Он мог слушать, как во внутреннем дворе оглашают приговоры бунтовщикам и изменникам. На тот свет отправились знакомые ему братья Кеттлблэки (“туда им и дорога!”) и многие городские старшины. Среди приговоренных оказалось немало людей с эссосскими именами, что весьма удивило Тириона. Но ему уже не хотелось размышлять, кто эти люди. Ему вообще мало чего хотелось.
“Дейнерис решила посостязаться с Джоном в жестокости?” думал он. “Бедная девочка… Она озлобилась на весь мир и дала волю душегубу Квиберну… Кажется, во время похорон леди Болтон на нем красовался знак Десницы. Каким же ослом я был, что не понял очевидного: он тоже хотел обратно. На место, которое он тоже считал своим.”
Сколько сил Тирион приложил, чтобы вернуться в столицу Семи Королевств! Джейме однажды сказал, что он даже устроил войну ради этого. Не он один, конечно, устроил войну… Дейнерис мечтала добраться сюда не меньше… Но брат был прав. Он бы не остановился перед тем, чтобы начать войну. И вот он здесь.
— Как странно выглядят наши мечты, когда становятся действительностью, — посетовал Тирион, обращаясь к мышонку.
“Хорошо сказано”, похвалил он сам себя.
Тирион понимал, почему до сих пор жив. Он заложник, способ давления на Джейме. Но раз на Джейме надо давить, значит, Джон и его брат не сдались? А значит, надежда, пусть и совсем призрачная, ещё есть?
— Откуда? Даже если Джейме попытается, меня успеют прикончить… Да и Вариса больше нет, чтобы найти выход из подземных лабиринтов. Я говорю не о тебе, юноша, — сказал он мышонку, который сосредоточенно подъедал крошки у его ног. — Когда-то я решил, что у меня есть друг… Но друг меня предал, моя королева от меня отвернулась … Когда наступит мой последний час, я уйду налегке.

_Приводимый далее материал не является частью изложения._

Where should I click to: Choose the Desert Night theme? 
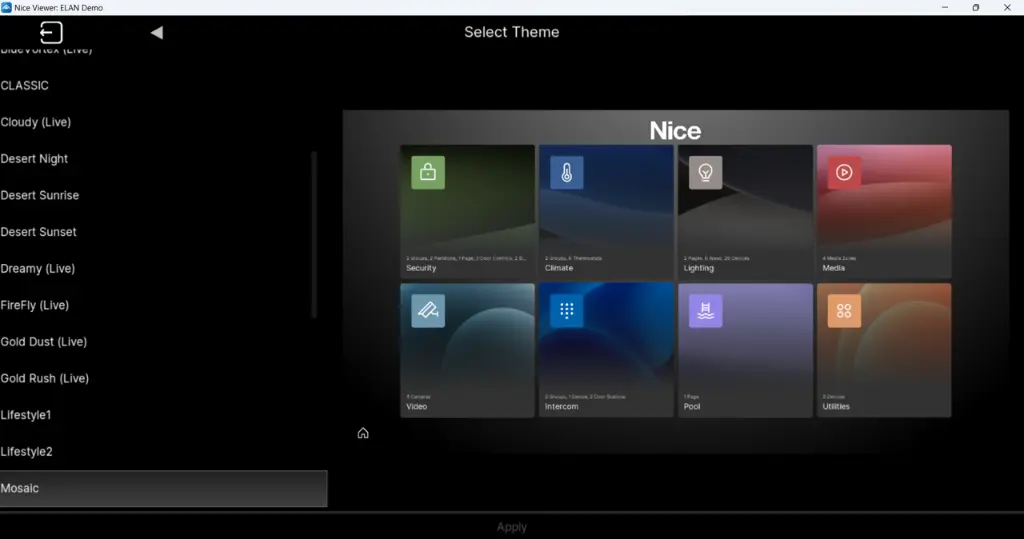[x=35, y=159]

Мышонок Варис закончил свою трапезу, пискнул и убежал.
Тирион хмыкнул.
— Это так пошло и фальшиво, что ты не захотел меня слушать? Что ж, ты прав, — Тирион замолчал. Потом негромко добавил: — Вся моя дерьмовая жизнь состояла из пошлости и фальши…

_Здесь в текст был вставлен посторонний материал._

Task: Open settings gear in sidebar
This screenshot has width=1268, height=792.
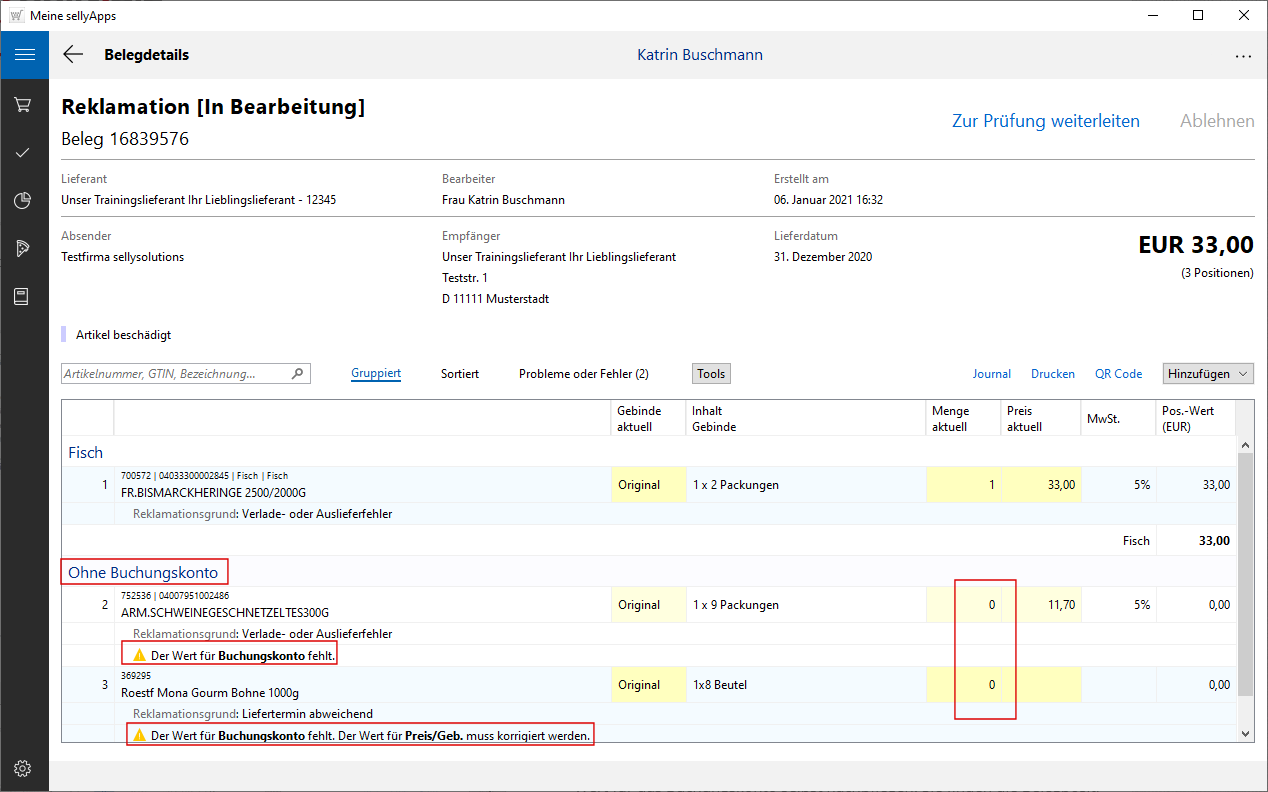Action: [24, 768]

Поздней ночью, закончив с текущими делами (а их у десницы Её Величества было ой как много) и уложив свою царственную подопечную спать, Квиберн принимался за красных жрецов. В сопровождении четверых Безупречных, которых королева отрядила для охраны Лорда-Десницы, он приходил в заброшенный трактир в переулке у подножия Красного замка. Здесь “вразумляли” служителей Владыки Света.
Днём солдаты (королева не желала пока создавать заново городскую стражу) хватали на улицах проповедников или просто рьяных последователей новой веры. Их выслеживали “пташки” Квиберна. Задержанных сгоняли в этот самый трактир.
После полуночи приходил Лорд-Десница и начиналась простая процедура. Задержанных по одному заводили в комнату на верхнем этаже, где их ждали сам Квиберн и жрец Владыки по имени Аврелио. Он был в первой партии пойманных и приглянулся Деснице беззаветным сребролюбием и готовностью пойти на что угодно ради звонкой монеты. Аврелио задавал один вопрос: “Признаешь ли ты Дейнерис Бурерожденную матерью веры и воплощением огня?” Символ веры придумал сам Квиберн, немного покопавшись в книгах о разных верованиях. Если вопрошаемый соглашался, ему предлагалось принести клятву перед священным огнём на общем и валирийском языках. После чего его (или её) выпроваживали на улицу.